Third, the security architecture should be held together by partnerships. To a large extent, progress in building the Asia-pacific security architecture depends on the relationships among regional countries as well as interactions among major countries in the Asia-pacific. All countries should abandon the Cold War mentality, and work together to pursue a new path of dialogue and partnership, instead of confrontation, alliance, and enmity. We should build an Asia-pacific partnership featuring equality, mutual trust, inclusiveness and mutual benefit through consultation and mutual accommodation.

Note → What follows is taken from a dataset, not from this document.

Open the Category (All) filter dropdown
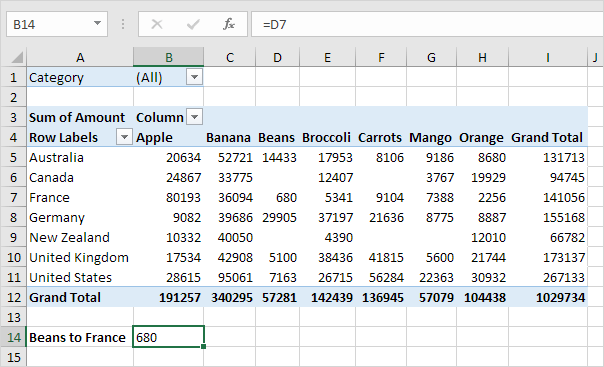The height and width of the screenshot is (367, 604). [195, 77]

China is committed to promoting sound interactions with other major countries, which has contributed to stable relations among major countries in the Asia-pacific. China is actively pushing forward a new model of majorcountry relationship with the US based on no conflict, no confrontation, mutual respect and win-win cooperation. The comprehensive strategic partnership of coordination between China and Russia is showing a strong momentum. China is actively implementing partnerships for peace, growth, reform and civilization with Europe. China is actively strengthening the strategic partnership of peace and prosperity with India, and developing a closer partnership for development. And China is also endeavoring to improve its strategic relationship of mutual benefit with Japan based on the spirit of taking history as guidance and looking into the future.

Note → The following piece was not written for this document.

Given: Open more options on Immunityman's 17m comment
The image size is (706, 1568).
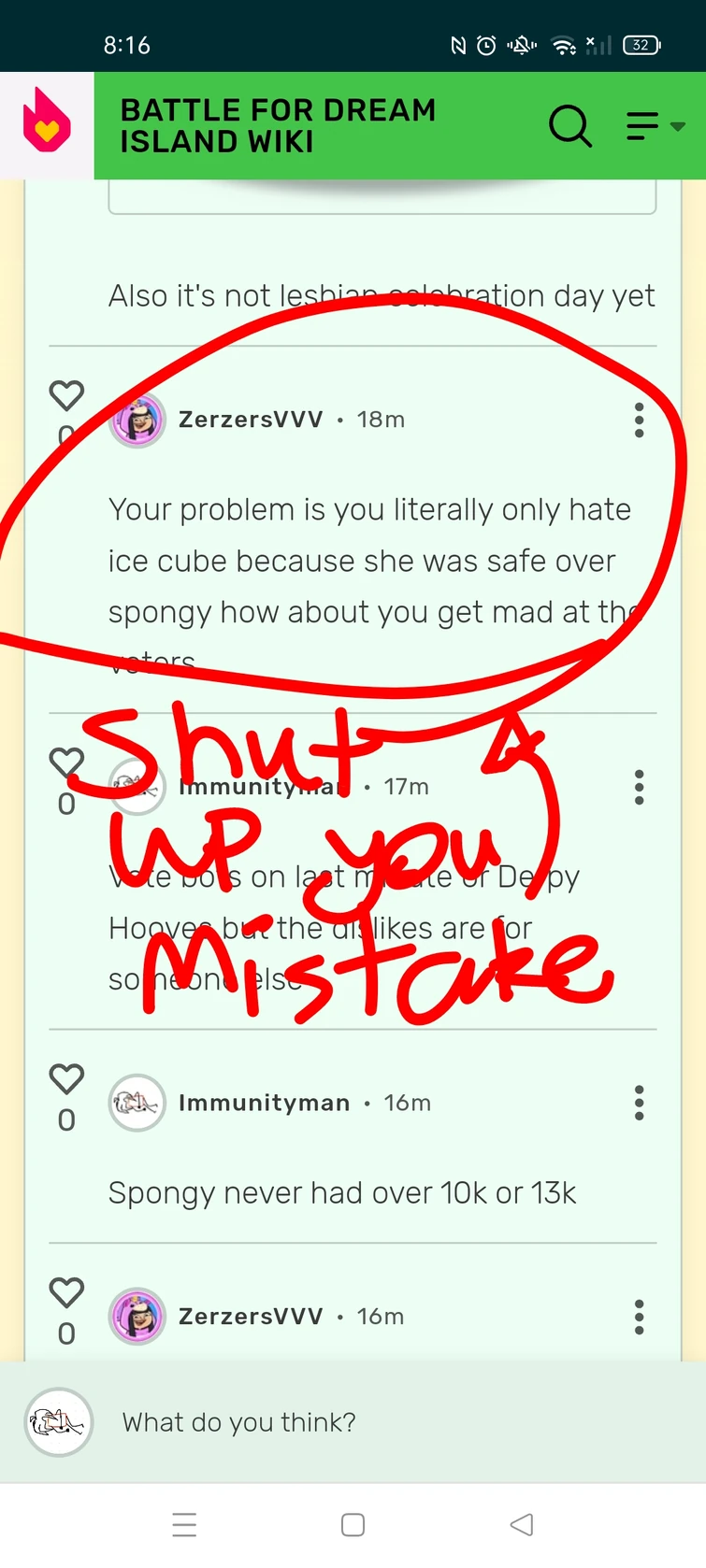Looking at the screenshot, I should point(639,788).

Fourth, the security architecture should be supported by a comprehensive and multi-layered network. Given the diversity in the Asia-pacific, a unified security framework in this region is not foreseeable in the near future. In fact, the building of the new Asia-pacific security architecture is not meant as the start of a new venture, rather, it will be based on the further coordination, upgrading and improvement of existing mechanisms. It will be normal for various mechanisms to advance together and form a multi-layered, wideranging and comprehensive Asia-pacific security framework.
All parties should continue to respect the ASEAN centrality in East Asia cooperation, encourage the SCO and the CICA to play bigger roles, and
support the development of Track 1.5 and Track 2 dialogue platforms, such as Xiangshan Forum. Bilateral military alliances should be more transparent and play a constructive role for regional peace and stability. China will as always support and promote the development of regional security dialogue and cooperation mechanisms, actively participate in them, and improve regional security architecture together with other parties.

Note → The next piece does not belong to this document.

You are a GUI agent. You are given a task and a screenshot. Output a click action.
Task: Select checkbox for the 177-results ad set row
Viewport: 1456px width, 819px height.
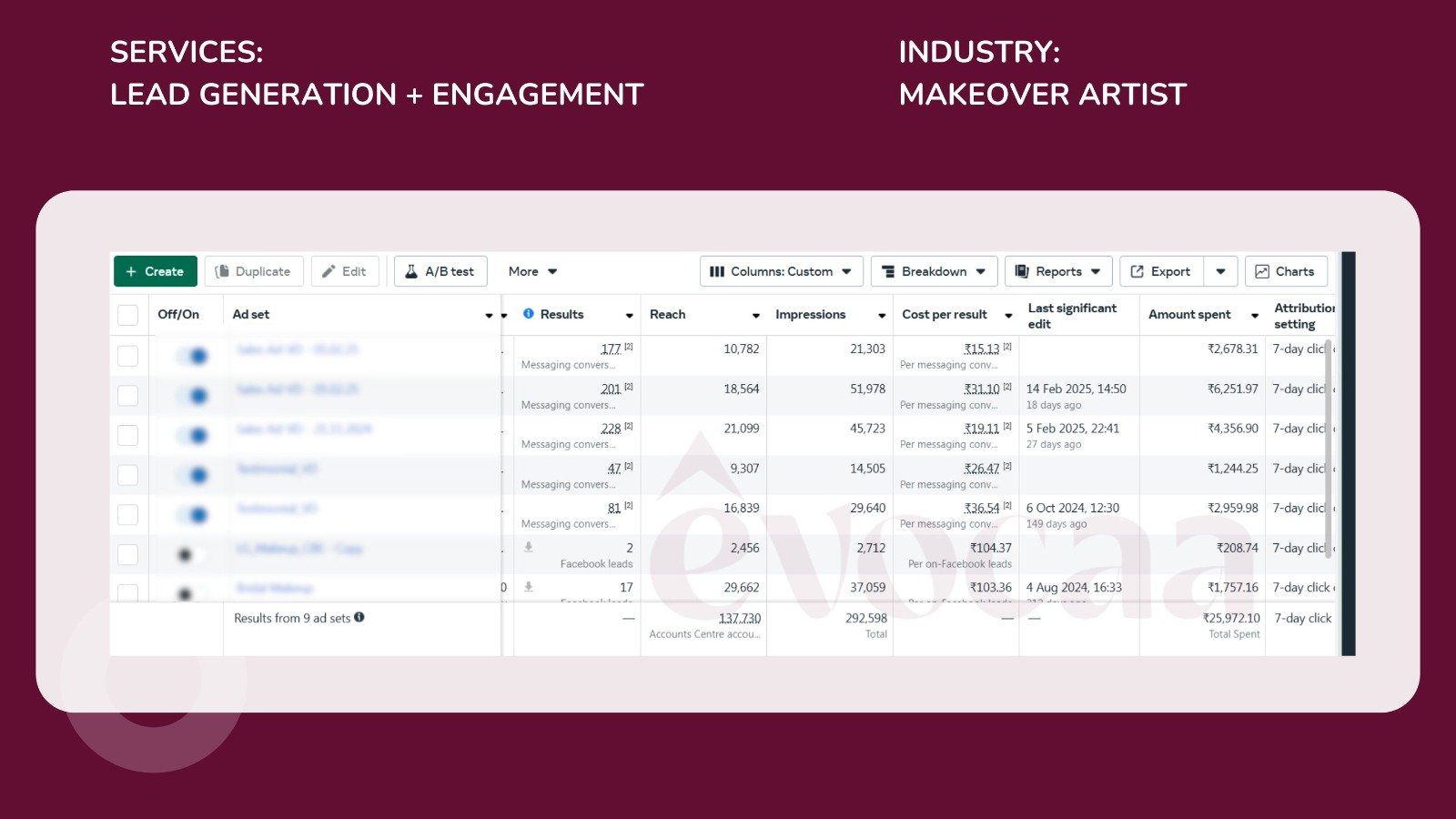(128, 356)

Fifth, the security architecture should draw strength from common development. Achieving common development and prosperity is the common aspiration of all countries in the Asia-pacific. The Asia-pacific security architecture should also serve this aim. Countries should vigorously promote social and economic development, improve living standards, and narrow the development gap within the region. At the same time, we should pay close attention to sustainable development, and create conditions to enable all countries and people of all social backgrounds to access the fruits of development and achieve inclusive and mutually beneficial development.
To promote common development, China has proposed and actively advanced the Belt and Road Initiative, and initiated the Asian Infrastructure Investment Bank (AIIB) and the Silk Road Fund. To help narrow the development gap within ASEAN countries, China and Mekong countries jointly set up the Lancang-mekong Cooperation mechanism. With China’s efforts, the G20 Hangzhou Summit reached important consensus on inclusive and interconnected development.
As an issue of strategic importance for the Asia-pacific, the building of a regional security architecture has drawn attention from all sides. Under the framework of the EAS, relevant countries have held five workshops on this theme. China actively supports and promotes relevant discussions. In June 2016, China and Lao PDR co-hosted the 5th EAS Workshop on Regional Security Architecture in Beijing. Next year we will host an additional Track 2 workshop. We welcome more countries to actively take part in this discussion and jointly promote the improvement of regional security architecture.